Complexity theory has its roots in many fields of research, including biology, computer science, ecology, engineering control systems, nuclear physics, and operations research. In physics, for instance, there is a need to understand properties that emerge within large ensembles of atoms and other particles. General systems theory, developed by the biologist Ludwig von Bertalanffy in the 1950s, identified the role of internal interactions and processes in self-organization. In the 1960s, W. Ross Ashby and Norbert Wiener developed cybernetics, which concerned communications and feedback in the control of systems. Complexity theory came into its own during the late 1980s, as increasing computing power made large-scale simulation studies practical. The formation of specialist research centers, such as the Santa Fe Institute, did much to promote the new science during the 1990s. See also: Cybernetics; Ecology; Nuclear structure; Operations research
Several fields of research have become closely linked to complexity theory. The link to graph theory is assured by the network model of complexity (discussed below). The relevance of chaos theory arises because complexity in dynamic systems often leads to nonlinear and chaotic behavior. Another related field is artificial life (Alife), which concerns lifelike features found in artificial systems. By addressing complexity in living systems, this field has influenced the development of theory in evolution, ecology, and sociobiology. Evolutionary computing concerns computational processes that address complex problems by mimicking species evolution. The best-known example is the genetic algorithm, introduced by John Holland in 1975. This solves complex optimization problems by treating key parameters as genes within a population of potential solutions. Complex adaptive systems (CAS) are systems, such as brains or societies, composed of interacting elements that adapt or change in response to experience. See also: Chaos; Evolutionary computation; Genetic algorithms; Graph theory
In most cases, complexity can be understood in terms of networks. This model treats systems as sets of objects (“nodes”) with connections (“edges”) linking them. For instance, within a flock of birds the nodes would be birds and their interactions would be the edges. In a nuclear chain reaction, the nodes would be atoms and the edges would be moving neutrons. The network model also applies to processes and behavior. In a game of chess, for instance, each arrangement of pieces on the board is a node in a network of board arrangements, and moves by the players provide the edges that link different arrangements. In many games, for instance, a general strategy is to restrict your opponent's moves while maximizing the number of possible moves that you can make.
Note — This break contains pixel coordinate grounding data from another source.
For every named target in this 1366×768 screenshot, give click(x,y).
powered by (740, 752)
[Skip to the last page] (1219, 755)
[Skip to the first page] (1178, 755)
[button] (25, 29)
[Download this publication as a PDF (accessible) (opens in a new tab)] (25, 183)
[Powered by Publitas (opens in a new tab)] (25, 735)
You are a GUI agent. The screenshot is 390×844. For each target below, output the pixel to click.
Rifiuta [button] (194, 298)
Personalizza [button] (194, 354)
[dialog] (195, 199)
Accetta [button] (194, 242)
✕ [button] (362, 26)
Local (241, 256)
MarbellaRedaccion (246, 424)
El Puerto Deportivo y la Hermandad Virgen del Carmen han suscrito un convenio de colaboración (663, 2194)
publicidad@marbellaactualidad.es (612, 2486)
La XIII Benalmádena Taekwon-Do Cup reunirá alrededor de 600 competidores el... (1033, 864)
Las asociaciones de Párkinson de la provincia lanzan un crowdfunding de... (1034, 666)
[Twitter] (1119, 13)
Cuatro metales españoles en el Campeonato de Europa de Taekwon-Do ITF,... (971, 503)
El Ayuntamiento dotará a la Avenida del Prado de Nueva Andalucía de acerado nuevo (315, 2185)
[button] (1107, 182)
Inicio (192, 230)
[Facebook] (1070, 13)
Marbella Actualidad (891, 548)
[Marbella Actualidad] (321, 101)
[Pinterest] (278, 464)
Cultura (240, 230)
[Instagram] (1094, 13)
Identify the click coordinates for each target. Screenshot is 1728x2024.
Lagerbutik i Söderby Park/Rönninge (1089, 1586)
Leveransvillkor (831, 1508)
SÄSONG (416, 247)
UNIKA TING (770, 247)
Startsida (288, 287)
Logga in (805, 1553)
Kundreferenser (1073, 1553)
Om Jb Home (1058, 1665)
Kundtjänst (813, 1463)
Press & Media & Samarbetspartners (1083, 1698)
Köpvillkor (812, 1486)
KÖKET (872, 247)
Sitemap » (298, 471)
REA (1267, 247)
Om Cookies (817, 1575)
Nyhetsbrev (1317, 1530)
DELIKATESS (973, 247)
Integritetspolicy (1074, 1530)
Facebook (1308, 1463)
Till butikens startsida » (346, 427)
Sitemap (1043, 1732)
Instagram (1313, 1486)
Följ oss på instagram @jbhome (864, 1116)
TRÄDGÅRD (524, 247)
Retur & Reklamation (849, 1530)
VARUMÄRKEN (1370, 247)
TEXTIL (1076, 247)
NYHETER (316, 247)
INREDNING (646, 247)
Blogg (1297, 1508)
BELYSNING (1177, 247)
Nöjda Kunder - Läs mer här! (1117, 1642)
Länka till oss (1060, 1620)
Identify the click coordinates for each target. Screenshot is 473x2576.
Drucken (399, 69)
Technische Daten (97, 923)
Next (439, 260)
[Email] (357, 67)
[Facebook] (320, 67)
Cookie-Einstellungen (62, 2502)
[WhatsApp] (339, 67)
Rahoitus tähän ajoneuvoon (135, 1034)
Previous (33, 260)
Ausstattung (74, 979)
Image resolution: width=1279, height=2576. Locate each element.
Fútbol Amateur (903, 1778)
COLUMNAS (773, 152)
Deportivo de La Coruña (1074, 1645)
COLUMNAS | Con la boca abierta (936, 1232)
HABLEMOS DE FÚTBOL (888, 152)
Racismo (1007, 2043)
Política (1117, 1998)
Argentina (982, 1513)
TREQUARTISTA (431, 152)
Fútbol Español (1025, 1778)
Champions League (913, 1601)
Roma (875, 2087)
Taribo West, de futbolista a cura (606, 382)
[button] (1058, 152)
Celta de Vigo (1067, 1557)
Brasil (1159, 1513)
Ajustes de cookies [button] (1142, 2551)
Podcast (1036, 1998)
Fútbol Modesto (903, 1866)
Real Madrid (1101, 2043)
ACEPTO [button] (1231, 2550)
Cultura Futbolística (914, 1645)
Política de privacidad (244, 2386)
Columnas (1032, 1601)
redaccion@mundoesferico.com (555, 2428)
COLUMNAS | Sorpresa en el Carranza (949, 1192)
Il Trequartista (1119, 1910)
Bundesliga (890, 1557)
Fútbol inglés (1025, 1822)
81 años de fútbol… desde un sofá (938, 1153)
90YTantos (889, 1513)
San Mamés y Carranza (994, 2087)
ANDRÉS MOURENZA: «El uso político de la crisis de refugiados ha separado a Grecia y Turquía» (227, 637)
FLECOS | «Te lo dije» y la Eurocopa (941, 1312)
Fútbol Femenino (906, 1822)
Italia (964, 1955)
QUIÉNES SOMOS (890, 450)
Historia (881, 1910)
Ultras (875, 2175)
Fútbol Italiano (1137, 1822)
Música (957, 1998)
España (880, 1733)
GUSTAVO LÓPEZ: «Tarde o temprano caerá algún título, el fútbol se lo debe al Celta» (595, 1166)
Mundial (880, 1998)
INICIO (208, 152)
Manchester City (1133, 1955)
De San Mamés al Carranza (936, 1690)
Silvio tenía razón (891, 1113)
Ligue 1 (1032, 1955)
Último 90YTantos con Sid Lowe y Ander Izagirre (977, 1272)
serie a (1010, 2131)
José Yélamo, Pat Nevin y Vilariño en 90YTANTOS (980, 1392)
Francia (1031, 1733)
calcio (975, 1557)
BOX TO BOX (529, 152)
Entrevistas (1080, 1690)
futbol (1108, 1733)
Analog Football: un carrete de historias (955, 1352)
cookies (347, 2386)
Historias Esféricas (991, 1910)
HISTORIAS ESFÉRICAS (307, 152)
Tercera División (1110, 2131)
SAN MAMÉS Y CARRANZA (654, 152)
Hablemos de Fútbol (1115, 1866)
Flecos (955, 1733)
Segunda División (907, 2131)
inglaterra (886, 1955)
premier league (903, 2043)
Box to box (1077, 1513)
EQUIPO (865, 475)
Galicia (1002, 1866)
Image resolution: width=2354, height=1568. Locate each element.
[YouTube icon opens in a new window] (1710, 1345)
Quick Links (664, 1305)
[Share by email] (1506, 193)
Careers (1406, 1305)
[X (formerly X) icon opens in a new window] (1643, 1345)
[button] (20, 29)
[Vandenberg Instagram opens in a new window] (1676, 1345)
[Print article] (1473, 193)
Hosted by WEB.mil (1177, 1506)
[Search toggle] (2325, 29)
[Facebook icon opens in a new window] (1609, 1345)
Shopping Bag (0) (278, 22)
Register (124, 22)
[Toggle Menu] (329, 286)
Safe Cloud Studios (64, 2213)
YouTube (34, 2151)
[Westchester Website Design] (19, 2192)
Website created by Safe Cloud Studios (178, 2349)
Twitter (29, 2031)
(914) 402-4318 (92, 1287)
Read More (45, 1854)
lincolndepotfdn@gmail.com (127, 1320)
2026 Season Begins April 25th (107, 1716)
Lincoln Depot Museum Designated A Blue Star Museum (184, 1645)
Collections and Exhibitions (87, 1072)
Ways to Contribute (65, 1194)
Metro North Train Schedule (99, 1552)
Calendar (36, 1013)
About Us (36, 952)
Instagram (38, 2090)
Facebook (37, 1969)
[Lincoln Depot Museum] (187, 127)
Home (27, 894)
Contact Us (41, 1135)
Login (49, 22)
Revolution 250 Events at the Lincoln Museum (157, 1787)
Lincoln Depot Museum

Strictly speaking, a set of nodes linked by edges forms a graph (for example, people who are neighbors of each other). A directed graph is a graph in which each edge has direction (for example, descendants in a family), and a network is a graph in which the nodes or edges have attributes associated with them (for example, people have names).
In any network, some features arise from the nature of the objects and their relationships, and some emerge from the underlying network. A network is connected if there is a path (a sequence of edges) leading from any one node to any other. For example, the edges A-B, B-C, C-D form a path between nodes A and D. Attributes that are often used to express the structure of different networks include:
Connectivity (the number of edges that must be removed to break the network apart).
Edge density (the number of edges as a fraction of the total number possible).
Clustering (the density of links between sets of nodes linked to a given node).
Diameter (the greatest separation between pairs of nodes, where separation is taken to mean the shortest path between a given pair of nodes).
Several kinds of network structure are common because they confer important properties:
1. Cycles or circuits (Fig. 1a) are regular networks in which a single path joins every node. The sequence of edges A-B, B-C, C-D, D-A forms a cycle linking the nodes A, B, C, and D.
2. Trees (Fig. 1b) are connected networks that contain no cycles. Hierarchies are trees with a root node, a node that all edges lead away from (for example, a common ancestor in a family tree). In computing, objects can form hierarchies in two ways: whole-part hierarchies (for example, in a whole book, the parts are chapters), and gen-spec hierarchies (for example, a novel is a special kind of book, and a book is a special kind of publication).
3. Random networks (Fig. 1c) are networks in which edges are distributed randomly between nodes.
4. Regular networks (Fig. 1d) are connected networks in which the edges form a pattern (for example, a lattice or grid).
5. Scale-free networks (Fig. 1e) form when new nodes in a growing network attach preferentially to existing nodes with highest connectivity. The resulting distribution of links per node obeys an inverse power law. That is, some nodes have many connections, but most have few. Web sites on the Internet, connected by hypertext links, provide a good example.
6. Small worlds (Fig. 1f) are connected graphs that contain both local clusters and long-range interactions. They fall between random networks at one extreme and regular networks at the other. Social networks often take this form.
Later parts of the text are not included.